> _THE TASK_
Put the rows below, from the line that contains "Identify the location of refresh." through the line that contains "coordinates (833, 366).", into a two-column CSV headed text and answer, one line per row. Quote each field and replace any line breaks inside it with spaces.

-- Start PROVIDED DATA --

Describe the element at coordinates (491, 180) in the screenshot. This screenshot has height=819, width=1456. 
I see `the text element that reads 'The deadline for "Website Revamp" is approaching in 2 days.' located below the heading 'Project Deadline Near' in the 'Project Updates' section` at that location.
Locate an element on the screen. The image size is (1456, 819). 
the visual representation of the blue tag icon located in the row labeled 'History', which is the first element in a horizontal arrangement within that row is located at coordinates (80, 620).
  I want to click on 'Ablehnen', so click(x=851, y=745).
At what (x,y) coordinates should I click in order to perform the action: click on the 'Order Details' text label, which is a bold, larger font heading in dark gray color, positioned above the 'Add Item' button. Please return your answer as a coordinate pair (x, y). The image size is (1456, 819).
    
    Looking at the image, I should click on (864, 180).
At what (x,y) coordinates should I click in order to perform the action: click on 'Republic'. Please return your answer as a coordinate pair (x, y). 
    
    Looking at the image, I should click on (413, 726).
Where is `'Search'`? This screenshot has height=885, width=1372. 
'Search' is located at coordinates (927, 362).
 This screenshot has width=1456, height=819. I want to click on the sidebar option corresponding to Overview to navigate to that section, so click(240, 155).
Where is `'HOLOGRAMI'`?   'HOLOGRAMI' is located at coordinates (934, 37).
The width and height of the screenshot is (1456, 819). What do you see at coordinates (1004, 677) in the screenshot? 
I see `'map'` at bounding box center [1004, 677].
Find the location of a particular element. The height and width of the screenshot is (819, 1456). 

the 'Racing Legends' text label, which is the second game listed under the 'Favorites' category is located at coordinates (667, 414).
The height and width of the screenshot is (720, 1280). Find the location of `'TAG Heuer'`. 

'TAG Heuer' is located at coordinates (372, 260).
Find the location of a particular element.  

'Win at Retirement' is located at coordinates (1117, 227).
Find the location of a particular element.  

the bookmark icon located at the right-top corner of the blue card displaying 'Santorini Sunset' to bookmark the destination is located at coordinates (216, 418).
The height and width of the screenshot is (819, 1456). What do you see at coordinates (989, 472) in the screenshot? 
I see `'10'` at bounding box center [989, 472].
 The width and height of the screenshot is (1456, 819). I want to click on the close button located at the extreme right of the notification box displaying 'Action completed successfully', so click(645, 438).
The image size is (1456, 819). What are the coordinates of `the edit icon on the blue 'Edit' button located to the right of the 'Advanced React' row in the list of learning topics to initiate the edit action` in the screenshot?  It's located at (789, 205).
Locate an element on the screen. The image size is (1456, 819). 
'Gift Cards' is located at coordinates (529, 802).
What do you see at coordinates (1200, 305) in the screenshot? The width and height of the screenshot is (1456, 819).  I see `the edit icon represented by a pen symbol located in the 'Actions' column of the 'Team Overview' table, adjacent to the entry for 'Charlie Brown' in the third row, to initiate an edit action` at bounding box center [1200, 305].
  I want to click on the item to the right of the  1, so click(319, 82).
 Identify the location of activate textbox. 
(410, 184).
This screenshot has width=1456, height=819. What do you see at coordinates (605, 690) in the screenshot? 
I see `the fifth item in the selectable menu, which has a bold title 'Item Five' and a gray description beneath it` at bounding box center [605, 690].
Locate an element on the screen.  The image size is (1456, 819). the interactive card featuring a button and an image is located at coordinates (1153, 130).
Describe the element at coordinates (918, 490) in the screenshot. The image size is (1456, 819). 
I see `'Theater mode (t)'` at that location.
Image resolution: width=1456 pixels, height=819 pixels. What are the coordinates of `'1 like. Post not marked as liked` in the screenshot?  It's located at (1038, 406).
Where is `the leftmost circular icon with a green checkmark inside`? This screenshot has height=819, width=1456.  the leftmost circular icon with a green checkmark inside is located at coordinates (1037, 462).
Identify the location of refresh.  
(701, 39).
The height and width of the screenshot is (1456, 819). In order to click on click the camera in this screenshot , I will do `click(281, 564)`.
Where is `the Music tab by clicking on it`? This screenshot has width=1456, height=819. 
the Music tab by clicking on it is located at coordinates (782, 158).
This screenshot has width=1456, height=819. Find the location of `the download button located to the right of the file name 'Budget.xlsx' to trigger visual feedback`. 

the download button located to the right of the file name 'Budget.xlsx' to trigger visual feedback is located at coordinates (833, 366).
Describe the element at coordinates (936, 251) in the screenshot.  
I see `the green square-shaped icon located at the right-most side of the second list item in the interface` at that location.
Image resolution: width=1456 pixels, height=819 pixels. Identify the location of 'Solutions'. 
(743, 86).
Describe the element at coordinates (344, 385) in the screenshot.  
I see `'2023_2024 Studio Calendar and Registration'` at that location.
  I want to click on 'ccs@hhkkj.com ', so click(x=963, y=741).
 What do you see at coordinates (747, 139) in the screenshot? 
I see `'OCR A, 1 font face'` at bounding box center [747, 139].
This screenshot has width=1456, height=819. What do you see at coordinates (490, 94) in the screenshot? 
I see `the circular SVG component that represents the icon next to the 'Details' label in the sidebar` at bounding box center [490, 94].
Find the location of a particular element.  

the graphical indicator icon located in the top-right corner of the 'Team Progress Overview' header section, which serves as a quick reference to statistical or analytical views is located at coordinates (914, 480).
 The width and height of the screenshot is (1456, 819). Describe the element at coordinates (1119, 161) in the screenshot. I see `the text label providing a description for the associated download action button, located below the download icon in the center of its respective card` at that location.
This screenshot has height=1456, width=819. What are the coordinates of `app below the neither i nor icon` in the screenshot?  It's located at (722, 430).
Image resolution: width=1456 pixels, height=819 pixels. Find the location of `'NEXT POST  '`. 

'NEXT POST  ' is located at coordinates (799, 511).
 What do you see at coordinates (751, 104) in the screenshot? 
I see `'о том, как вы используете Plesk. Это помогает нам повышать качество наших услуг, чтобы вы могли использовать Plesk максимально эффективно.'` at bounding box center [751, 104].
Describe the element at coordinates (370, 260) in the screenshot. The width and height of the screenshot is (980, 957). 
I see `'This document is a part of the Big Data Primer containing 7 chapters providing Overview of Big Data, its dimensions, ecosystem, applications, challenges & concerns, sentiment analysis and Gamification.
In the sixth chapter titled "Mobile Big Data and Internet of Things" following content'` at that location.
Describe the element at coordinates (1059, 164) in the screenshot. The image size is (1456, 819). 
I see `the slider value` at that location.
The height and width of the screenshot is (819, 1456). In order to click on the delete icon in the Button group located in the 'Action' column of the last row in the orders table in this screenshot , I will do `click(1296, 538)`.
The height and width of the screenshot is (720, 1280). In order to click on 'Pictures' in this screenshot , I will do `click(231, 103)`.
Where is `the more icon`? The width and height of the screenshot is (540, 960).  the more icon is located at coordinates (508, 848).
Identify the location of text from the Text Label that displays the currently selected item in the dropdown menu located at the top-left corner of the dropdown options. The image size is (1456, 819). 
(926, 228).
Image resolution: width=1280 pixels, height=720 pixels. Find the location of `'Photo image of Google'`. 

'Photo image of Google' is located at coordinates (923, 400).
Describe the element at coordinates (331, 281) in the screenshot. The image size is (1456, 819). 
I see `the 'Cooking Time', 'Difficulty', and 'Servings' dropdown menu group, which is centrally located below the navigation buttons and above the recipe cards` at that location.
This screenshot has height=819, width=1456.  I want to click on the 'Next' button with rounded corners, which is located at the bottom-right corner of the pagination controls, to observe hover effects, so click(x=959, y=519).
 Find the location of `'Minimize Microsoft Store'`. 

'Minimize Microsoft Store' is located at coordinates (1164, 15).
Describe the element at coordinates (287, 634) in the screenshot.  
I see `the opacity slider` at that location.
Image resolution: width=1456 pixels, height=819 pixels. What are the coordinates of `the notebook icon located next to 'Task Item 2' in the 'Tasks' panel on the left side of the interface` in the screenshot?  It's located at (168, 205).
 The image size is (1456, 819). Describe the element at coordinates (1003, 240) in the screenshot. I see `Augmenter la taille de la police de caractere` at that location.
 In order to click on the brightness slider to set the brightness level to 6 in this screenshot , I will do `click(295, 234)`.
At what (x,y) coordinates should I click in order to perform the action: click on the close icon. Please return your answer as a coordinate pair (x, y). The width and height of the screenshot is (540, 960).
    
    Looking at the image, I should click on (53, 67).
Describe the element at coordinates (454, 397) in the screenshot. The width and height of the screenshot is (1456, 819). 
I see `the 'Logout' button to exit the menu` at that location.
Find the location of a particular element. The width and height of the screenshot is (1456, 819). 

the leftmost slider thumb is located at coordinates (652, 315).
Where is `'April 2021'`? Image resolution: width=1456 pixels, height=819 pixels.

-- End PROVIDED DATA --

> _IN RESPONSE_
text,answer
"Identify the location of refresh.","(701, 39)."
"The height and width of the screenshot is (1456, 819). In order to click on click the camera in this screenshot",", I will do `click(281, 564)`."
"Where is `the Music tab by clicking on it`? This screenshot has width=1456, height=819.","the Music tab by clicking on it is located at coordinates (782, 158)."
"This screenshot has width=1456, height=819. Find the location of `the download button located to the right of the file name 'Budget.xlsx' to trigger visual feedback`.","the download button located to the right of the file name 'Budget.xlsx' to trigger visual feedback is located at coordinates (833, 366)."